European markets have started the morning higher despite a relative dearth of fresh economic or geopolitical news.

As of 0817 BST, the benchmark Stoxx 600 was higher by 0.48% or 1.82 points to 378.32, alongside an advance of 0.68% or 83.28 points in German Dax to 12,261.78.

In parallel, Milan's FTSE Mibtel was ahead by 0.76% or 162.79 points at 21,884.72.

Meanwhile, euro/dollar was ahead by 0.16% to 1.1754.

Front month Brent crude oil futures were also gaining altitude, rising 0.86% to $51.24 per barrel after the American Petroleum Institute reportedly revealed a 9.16m barrel stockdraw for last week.

To take note of, the Stoxx 600's gauge of Basic Resource companies' shares was pacing gains with an advance of 1.27% to 410.17 despite a Bloomberg report that hedge fund manager Crispin Odey was 'shorting' metal stocks in anticipation of slower economic growth in China.

On the economic calendar for Wednesday, second quarter euro area GDP data was expected from Eurostat at 1000 BST, followed by June employment figures from ONS at 0930 BST.

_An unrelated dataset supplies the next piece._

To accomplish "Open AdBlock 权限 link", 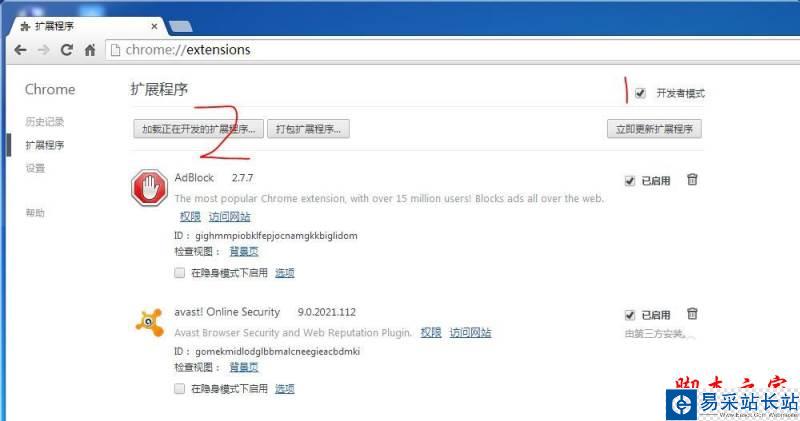I will (190, 216).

To take note of, the possibility existed that Eurostat might mark down its preliminary reading of quarter-on-quarter growth of 0.6% to 0.5%.

Later in the day, the US Commerce Department was expected to release July data on housing starts and permits, followed by the minutes of the most recent Federal Reserve policy meeting at 1900 BST.

On the corporate front, shares in Carlsberg were lower after the company disappointed investors by failing to raise its full-year earnings forecasts, instead reiterating it was expecting a mid-single digit increase in profits.

Akzo Nobel reached a three-deal truce with activist hedge-fund Elliot Management.

Arcelor Mittal's South African unit was reportedly mulling layoffs in a bid to lower costs.

Fiat was in the spotlight amid reports that a Chinese suitor had presented a bid for the company this month.